* **Prompt**
Set down the entries exactly. No line may differ from its source.

*** Opening of Task material ***

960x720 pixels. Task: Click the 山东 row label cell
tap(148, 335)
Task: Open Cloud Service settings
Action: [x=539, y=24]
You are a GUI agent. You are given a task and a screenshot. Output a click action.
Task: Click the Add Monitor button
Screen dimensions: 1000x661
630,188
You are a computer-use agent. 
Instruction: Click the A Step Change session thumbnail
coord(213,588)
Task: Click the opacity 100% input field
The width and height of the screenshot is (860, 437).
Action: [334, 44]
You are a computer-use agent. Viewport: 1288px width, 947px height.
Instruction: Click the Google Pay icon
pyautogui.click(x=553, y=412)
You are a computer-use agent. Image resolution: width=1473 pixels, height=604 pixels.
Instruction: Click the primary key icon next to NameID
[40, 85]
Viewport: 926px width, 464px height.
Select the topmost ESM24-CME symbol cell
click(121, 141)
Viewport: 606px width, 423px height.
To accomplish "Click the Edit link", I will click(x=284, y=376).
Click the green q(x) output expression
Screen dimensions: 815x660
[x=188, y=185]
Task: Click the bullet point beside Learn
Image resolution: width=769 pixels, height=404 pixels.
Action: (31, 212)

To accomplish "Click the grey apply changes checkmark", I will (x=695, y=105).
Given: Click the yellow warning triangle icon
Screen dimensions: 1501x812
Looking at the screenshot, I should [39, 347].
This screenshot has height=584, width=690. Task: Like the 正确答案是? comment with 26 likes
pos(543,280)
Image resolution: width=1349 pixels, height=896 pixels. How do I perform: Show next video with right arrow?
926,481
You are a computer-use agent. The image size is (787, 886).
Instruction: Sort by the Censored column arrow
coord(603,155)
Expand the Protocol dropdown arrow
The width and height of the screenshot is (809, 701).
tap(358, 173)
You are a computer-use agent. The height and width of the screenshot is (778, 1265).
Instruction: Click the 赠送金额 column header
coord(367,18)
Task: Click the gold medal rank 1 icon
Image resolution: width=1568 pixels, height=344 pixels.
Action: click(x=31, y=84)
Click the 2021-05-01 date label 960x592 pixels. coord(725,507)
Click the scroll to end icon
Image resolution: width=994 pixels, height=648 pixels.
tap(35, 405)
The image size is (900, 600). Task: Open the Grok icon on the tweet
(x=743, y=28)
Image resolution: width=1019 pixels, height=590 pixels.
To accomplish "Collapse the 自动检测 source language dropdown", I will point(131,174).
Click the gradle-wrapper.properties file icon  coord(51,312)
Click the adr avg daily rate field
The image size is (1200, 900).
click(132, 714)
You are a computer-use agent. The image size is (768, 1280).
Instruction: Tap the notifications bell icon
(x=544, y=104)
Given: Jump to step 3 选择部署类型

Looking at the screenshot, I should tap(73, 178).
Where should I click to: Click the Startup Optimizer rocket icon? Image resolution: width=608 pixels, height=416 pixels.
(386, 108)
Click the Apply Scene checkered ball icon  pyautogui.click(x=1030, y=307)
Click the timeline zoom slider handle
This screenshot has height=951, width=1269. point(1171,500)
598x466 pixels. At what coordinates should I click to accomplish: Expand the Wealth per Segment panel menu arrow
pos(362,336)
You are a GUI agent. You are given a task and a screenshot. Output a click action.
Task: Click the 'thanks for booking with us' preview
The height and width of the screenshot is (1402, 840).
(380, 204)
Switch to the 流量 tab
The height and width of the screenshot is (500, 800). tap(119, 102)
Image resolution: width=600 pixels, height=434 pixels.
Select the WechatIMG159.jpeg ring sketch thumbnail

*** Close of Task material ***

* **Response area**
960x720 pixels. Task: Click the 山东 row label cell
tap(148, 335)
Task: Open Cloud Service settings
Action: [x=539, y=24]
You are a GUI agent. You are given a task and a screenshot. Output a click action.
Task: Click the Add Monitor button
Screen dimensions: 1000x661
630,188
You are a computer-use agent. 
Instruction: Click the A Step Change session thumbnail
coord(213,588)
Task: Click the opacity 100% input field
The width and height of the screenshot is (860, 437).
Action: [334, 44]
You are a computer-use agent. Viewport: 1288px width, 947px height.
Instruction: Click the Google Pay icon
pyautogui.click(x=553, y=412)
You are a computer-use agent. Image resolution: width=1473 pixels, height=604 pixels.
Instruction: Click the primary key icon next to NameID
[40, 85]
Viewport: 926px width, 464px height.
Select the topmost ESM24-CME symbol cell
click(121, 141)
Viewport: 606px width, 423px height.
To accomplish "Click the Edit link", I will click(x=284, y=376).
Click the green q(x) output expression
Screen dimensions: 815x660
[x=188, y=185]
Task: Click the bullet point beside Learn
Image resolution: width=769 pixels, height=404 pixels.
Action: (31, 212)

To accomplish "Click the grey apply changes checkmark", I will (x=695, y=105).
Given: Click the yellow warning triangle icon
Screen dimensions: 1501x812
Looking at the screenshot, I should [39, 347].
This screenshot has height=584, width=690. Task: Like the 正确答案是? comment with 26 likes
pos(543,280)
Image resolution: width=1349 pixels, height=896 pixels. How do I perform: Show next video with right arrow?
926,481
You are a computer-use agent. The image size is (787, 886).
Instruction: Sort by the Censored column arrow
coord(603,155)
Expand the Protocol dropdown arrow
The width and height of the screenshot is (809, 701).
tap(358, 173)
You are a computer-use agent. The height and width of the screenshot is (778, 1265).
Instruction: Click the 赠送金额 column header
coord(367,18)
Task: Click the gold medal rank 1 icon
Image resolution: width=1568 pixels, height=344 pixels.
Action: click(x=31, y=84)
Click the 2021-05-01 date label 960x592 pixels. coord(725,507)
Click the scroll to end icon
Image resolution: width=994 pixels, height=648 pixels.
tap(35, 405)
The image size is (900, 600). Task: Open the Grok icon on the tweet
(x=743, y=28)
Image resolution: width=1019 pixels, height=590 pixels.
To accomplish "Collapse the 自动检测 source language dropdown", I will point(131,174).
Click the gradle-wrapper.properties file icon  coord(51,312)
Click the adr avg daily rate field
The image size is (1200, 900).
click(132, 714)
You are a computer-use agent. The image size is (768, 1280).
Instruction: Tap the notifications bell icon
(x=544, y=104)
Given: Jump to step 3 选择部署类型

Looking at the screenshot, I should tap(73, 178).
Where should I click to: Click the Startup Optimizer rocket icon? Image resolution: width=608 pixels, height=416 pixels.
(386, 108)
Click the Apply Scene checkered ball icon  pyautogui.click(x=1030, y=307)
Click the timeline zoom slider handle
This screenshot has height=951, width=1269. point(1171,500)
598x466 pixels. At what coordinates should I click to accomplish: Expand the Wealth per Segment panel menu arrow
pos(362,336)
You are a GUI agent. You are given a task and a screenshot. Output a click action.
Task: Click the 'thanks for booking with us' preview
The height and width of the screenshot is (1402, 840).
(380, 204)
Switch to the 流量 tab
The height and width of the screenshot is (500, 800). tap(119, 102)
Image resolution: width=600 pixels, height=434 pixels.
Select the WechatIMG159.jpeg ring sketch thumbnail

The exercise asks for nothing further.